[WHAT THE TASK ASKS]
After reading the data, copy it out in full and exactly.

Saved data entries:
Segment Open

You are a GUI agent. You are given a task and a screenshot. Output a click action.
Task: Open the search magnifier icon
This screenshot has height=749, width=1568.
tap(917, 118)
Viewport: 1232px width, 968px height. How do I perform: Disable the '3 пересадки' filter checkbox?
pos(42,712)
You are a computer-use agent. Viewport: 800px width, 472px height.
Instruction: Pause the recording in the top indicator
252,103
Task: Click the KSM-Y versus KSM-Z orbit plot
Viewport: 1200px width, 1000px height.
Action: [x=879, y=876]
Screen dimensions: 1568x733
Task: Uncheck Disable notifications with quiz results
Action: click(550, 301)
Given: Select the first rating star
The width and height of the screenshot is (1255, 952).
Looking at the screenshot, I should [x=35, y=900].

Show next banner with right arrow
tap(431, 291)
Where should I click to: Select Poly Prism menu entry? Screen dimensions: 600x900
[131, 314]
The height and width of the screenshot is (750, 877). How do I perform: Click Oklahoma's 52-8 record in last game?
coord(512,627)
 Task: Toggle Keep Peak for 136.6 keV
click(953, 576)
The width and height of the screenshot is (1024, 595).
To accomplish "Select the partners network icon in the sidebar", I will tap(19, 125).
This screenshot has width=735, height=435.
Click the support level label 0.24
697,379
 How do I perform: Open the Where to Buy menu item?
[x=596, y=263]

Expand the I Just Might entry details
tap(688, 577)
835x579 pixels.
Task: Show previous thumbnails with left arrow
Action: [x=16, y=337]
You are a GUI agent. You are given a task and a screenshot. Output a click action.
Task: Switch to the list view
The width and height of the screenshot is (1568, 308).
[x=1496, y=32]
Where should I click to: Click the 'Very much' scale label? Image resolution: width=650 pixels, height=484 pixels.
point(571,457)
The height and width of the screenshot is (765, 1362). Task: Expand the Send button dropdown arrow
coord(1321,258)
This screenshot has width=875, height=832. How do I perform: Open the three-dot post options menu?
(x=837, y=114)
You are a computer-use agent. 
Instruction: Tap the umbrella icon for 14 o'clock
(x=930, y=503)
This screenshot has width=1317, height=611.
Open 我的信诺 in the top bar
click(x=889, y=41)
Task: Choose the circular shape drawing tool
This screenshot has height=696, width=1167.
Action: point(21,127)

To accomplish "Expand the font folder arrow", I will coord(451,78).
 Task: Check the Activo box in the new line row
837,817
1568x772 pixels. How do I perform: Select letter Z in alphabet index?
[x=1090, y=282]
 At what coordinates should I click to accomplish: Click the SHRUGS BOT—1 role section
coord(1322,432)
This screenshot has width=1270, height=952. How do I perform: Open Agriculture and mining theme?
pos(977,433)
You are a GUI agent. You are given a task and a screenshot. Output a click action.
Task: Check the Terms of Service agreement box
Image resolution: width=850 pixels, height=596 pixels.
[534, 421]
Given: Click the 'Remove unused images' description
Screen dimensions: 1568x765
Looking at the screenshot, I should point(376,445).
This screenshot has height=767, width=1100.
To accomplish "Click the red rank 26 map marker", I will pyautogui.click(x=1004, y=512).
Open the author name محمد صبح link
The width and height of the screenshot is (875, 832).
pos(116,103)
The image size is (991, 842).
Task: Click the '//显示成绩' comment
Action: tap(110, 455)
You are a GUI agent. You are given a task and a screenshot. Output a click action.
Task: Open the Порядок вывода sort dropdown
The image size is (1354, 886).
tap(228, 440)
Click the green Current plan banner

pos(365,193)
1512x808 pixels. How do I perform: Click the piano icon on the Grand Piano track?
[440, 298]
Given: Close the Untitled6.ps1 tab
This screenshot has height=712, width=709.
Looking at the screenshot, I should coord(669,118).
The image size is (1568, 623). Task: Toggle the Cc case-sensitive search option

Segment Closed

[YOUR SOLUTION]
You are a GUI agent. You are given a task and a screenshot. Output a click action.
Task: Open the search magnifier icon
This screenshot has height=749, width=1568.
tap(917, 118)
Viewport: 1232px width, 968px height. How do I perform: Disable the '3 пересадки' filter checkbox?
pos(42,712)
You are a computer-use agent. Viewport: 800px width, 472px height.
Instruction: Pause the recording in the top indicator
252,103
Task: Click the KSM-Y versus KSM-Z orbit plot
Viewport: 1200px width, 1000px height.
Action: [x=879, y=876]
Screen dimensions: 1568x733
Task: Uncheck Disable notifications with quiz results
Action: click(550, 301)
Given: Select the first rating star
The width and height of the screenshot is (1255, 952).
Looking at the screenshot, I should [x=35, y=900].

Show next banner with right arrow
tap(431, 291)
Where should I click to: Select Poly Prism menu entry? Screen dimensions: 600x900
[131, 314]
The height and width of the screenshot is (750, 877). How do I perform: Click Oklahoma's 52-8 record in last game?
coord(512,627)
 Task: Toggle Keep Peak for 136.6 keV
click(953, 576)
The width and height of the screenshot is (1024, 595).
To accomplish "Select the partners network icon in the sidebar", I will tap(19, 125).
This screenshot has width=735, height=435.
Click the support level label 0.24
697,379
 How do I perform: Open the Where to Buy menu item?
[x=596, y=263]

Expand the I Just Might entry details
tap(688, 577)
835x579 pixels.
Task: Show previous thumbnails with left arrow
Action: [x=16, y=337]
You are a GUI agent. You are given a task and a screenshot. Output a click action.
Task: Switch to the list view
The width and height of the screenshot is (1568, 308).
[x=1496, y=32]
Where should I click to: Click the 'Very much' scale label? Image resolution: width=650 pixels, height=484 pixels.
point(571,457)
The height and width of the screenshot is (765, 1362). Task: Expand the Send button dropdown arrow
coord(1321,258)
This screenshot has width=875, height=832. How do I perform: Open the three-dot post options menu?
(x=837, y=114)
You are a computer-use agent. 
Instruction: Tap the umbrella icon for 14 o'clock
(x=930, y=503)
This screenshot has width=1317, height=611.
Open 我的信诺 in the top bar
click(x=889, y=41)
Task: Choose the circular shape drawing tool
This screenshot has height=696, width=1167.
Action: point(21,127)

To accomplish "Expand the font folder arrow", I will coord(451,78).
 Task: Check the Activo box in the new line row
837,817
1568x772 pixels. How do I perform: Select letter Z in alphabet index?
[x=1090, y=282]
 At what coordinates should I click to accomplish: Click the SHRUGS BOT—1 role section
coord(1322,432)
This screenshot has width=1270, height=952. How do I perform: Open Agriculture and mining theme?
pos(977,433)
You are a GUI agent. You are given a task and a screenshot. Output a click action.
Task: Check the Terms of Service agreement box
Image resolution: width=850 pixels, height=596 pixels.
[534, 421]
Given: Click the 'Remove unused images' description
Screen dimensions: 1568x765
Looking at the screenshot, I should point(376,445).
This screenshot has height=767, width=1100.
To accomplish "Click the red rank 26 map marker", I will pyautogui.click(x=1004, y=512).
Open the author name محمد صبح link
The width and height of the screenshot is (875, 832).
pos(116,103)
The image size is (991, 842).
Task: Click the '//显示成绩' comment
Action: tap(110, 455)
You are a GUI agent. You are given a task and a screenshot. Output a click action.
Task: Open the Порядок вывода sort dropdown
The image size is (1354, 886).
tap(228, 440)
Click the green Current plan banner

pos(365,193)
1512x808 pixels. How do I perform: Click the piano icon on the Grand Piano track?
[440, 298]
Given: Close the Untitled6.ps1 tab
This screenshot has height=712, width=709.
Looking at the screenshot, I should coord(669,118).
The image size is (1568, 623). Task: Toggle the Cc case-sensitive search option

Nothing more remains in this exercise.